La fonction publique, comme seule horizon

Depuis l’enfance, on répète le chemin « travaille bien à l’école pour être quelqu’un demain ». Être quelqu’un c’est être fonctionnaire, avoir le matricule, avoir la garantie d’emploi, avoir la retraite.

« Mon fils est fonctionnaire », une phrase qui soulage toutes les familles, peu importe le salaire, peu importe le poste. l’État est vu comme le seul employé sérieux, qui protège et honore.

Le culte a tué l’initiative, pourquoi prendre le risque quand on peut attendre le matricule ? Pourquoi créer quand on peut être affecté ? Pourquoi innover quand on peut pointer ? La fonction publique devenue pléthorique, mal payée, démotivée, absorbe les cerveaux et tué leur énergie. Elle ne produit plus les services, elle produit des fonctionnaires. Et un pays qui met tous ses talents dans l’administration n’a plus personne pour créer la richesse, or sans richesse, il n’y a rien à administrer.

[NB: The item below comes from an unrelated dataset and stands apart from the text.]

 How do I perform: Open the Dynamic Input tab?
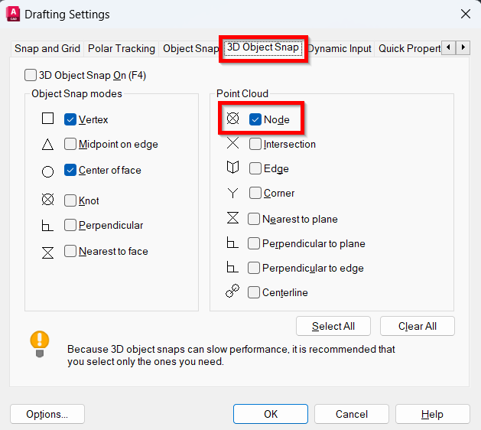[341, 48]
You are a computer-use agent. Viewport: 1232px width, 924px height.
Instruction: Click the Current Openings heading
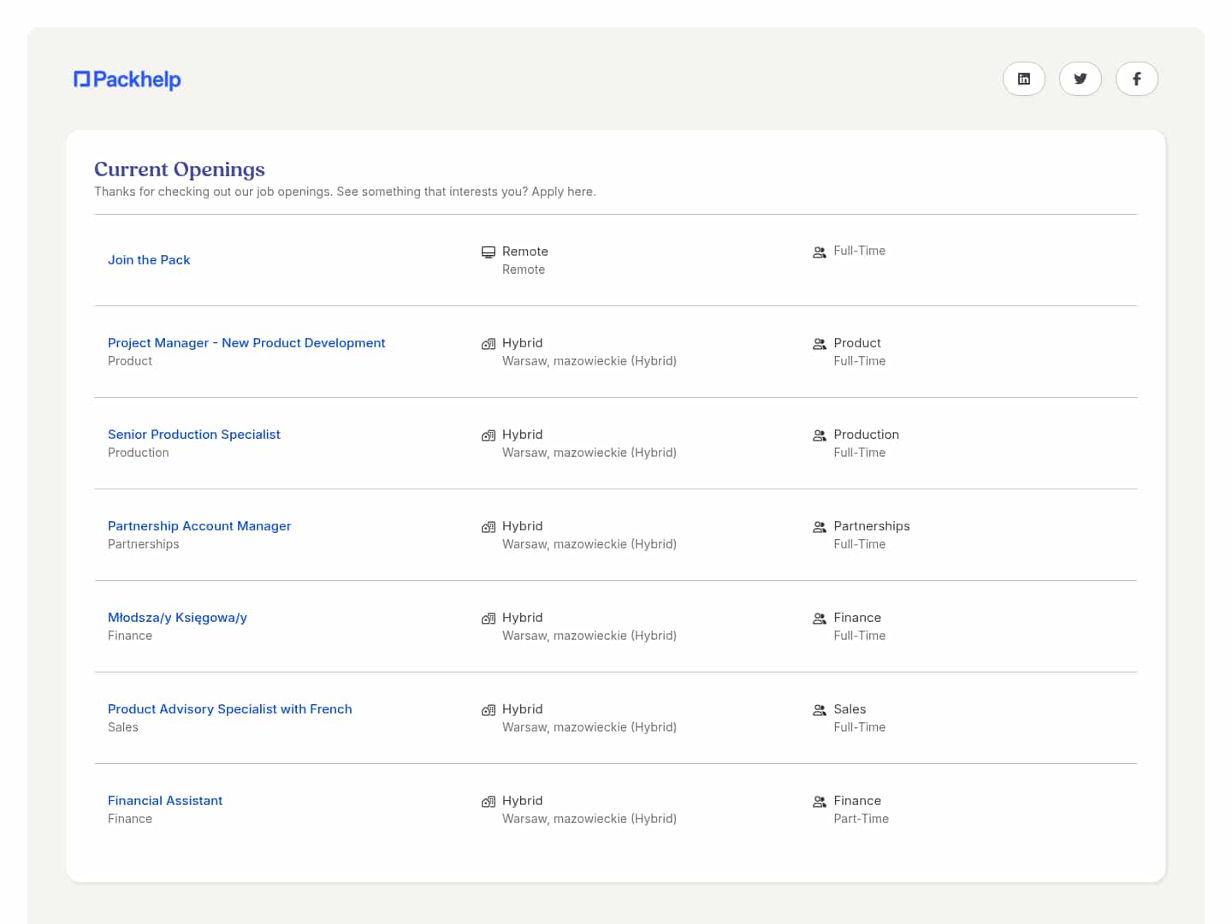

L’école ne prépare pas à l’entreprise, elle prépare au concours, les filières ne répondent pas au marché, elles répondent à l’administration, Droit, Lettres, Sociologie, Gestion : tout mène à un bureau, rien ne mène à l’atelier. On produit des demandeurs d’emploi, et l’État qui ne peut pas recruter tout le monde, devient le fossoyeur des rêveurs qu’il a lui-même allumés.

L’auto-emploi, le choix de la honte

Celui qui se lance seul est suspect, s’il réussit, c’est qu’il a volé, s’il échoue, c’est qu’il n’avait pas le niveau. On ne respecte pas le jeune qui ouvre son salon de coiffure, on plaint la diplômée qui fait des gâteaux, on cache le frère qui a une porcherie : « il aide un ami ».

Pas de modèle, pas de célébration, pas de soutien, les banques ne prêtent pas sans garantie. l’État ne commande pas chez eux, la société ne les valorise pas, alors pourquoi risquer l’humiliation ? Mieux vaut attendre, mieux vaut cotiser pour le prochain concours. Mieux vaut mourir diplômé que vivre entreprendre.

Pendant ce temps, le pays paie la facture. Quand le diplômé refuse de produire, il faut importer. Quand le jeune rêve du bureau, il faut importer des mains. Quand l’auto-emploi est méprisé, le chômage est roi.

Le Gabon importe 80% de ce qu’il mange, pas par manque de terre, mais par manque d’entrepreneurs agricoles. Il importe des meubles pas par manque de bois, mais par manque de menuisiers valorisés. Il importe des services, pas par manque d’intelligence, mais par manque de culture du risque.

La culture du diplôme et le culte de la fonction publique ont fabriqué une génération qui attend tout de l’État. Et un Etat qui ne peut plus rien donner, c’est l’impasse.

Il faut tuer deux mythes pour libérer l’auto-emploi.

Premier mythe, le diplôme est une fin, non, c’est un outil, CAP peut valoir un doctorat s’il nourrit son homme, l’école doit former à faire, pas seulement à savoir.

Second mythe : la fonction publique est le sommet, non, c’est un service, le vrai sommet c’est celui qui paye des salaires, qui crée, qui transforme.

Il faut réconcilier la jeunesse avec le travail manuel, avec le risque, avec l’échec, avec l’argent gagné autrement qu’en attendant le virement de fin de mois. Célébrer le fermier comme on célèbre le préfet, financer le soudeur comme on finance le haut fonctionnaire.

Tant que le diplôme sera un titre de noblesse et la fonction publique un paradis, l’auto-emploi restera un purgatoire. Et un pays ne se bâtit pas au purgatoire.

Il faudra désacraliser le diplôme, valoriser l’apprentissage, la technicité, l’alternance. Un bon plombier vaut mieux qu’un mauvais juriste.

Démystifier la fonction publique, elle n’est pas une fin, c’est un outil. Il faut donner à l’auto-emploi un statut, un crédit, une fierté. Un entrepreneur n’est pas un débrouillard, c’est un bâtisseur.

Le développement n’est pas une affaire de titres académiques, c’est une affaire du travail, et le travail n’a pas besoin que d’un bureau climatisé pour être noble. Il a besoin d’être respecté, financé et liberé.

Tant que l’on vénérera le diplôme sans compétence, le fonctionnaire sans résultat, et qu’on méprisera l’entrepreneur sans bureau, le Gabon restera un pays de têtes bien pleines et de ventres vides.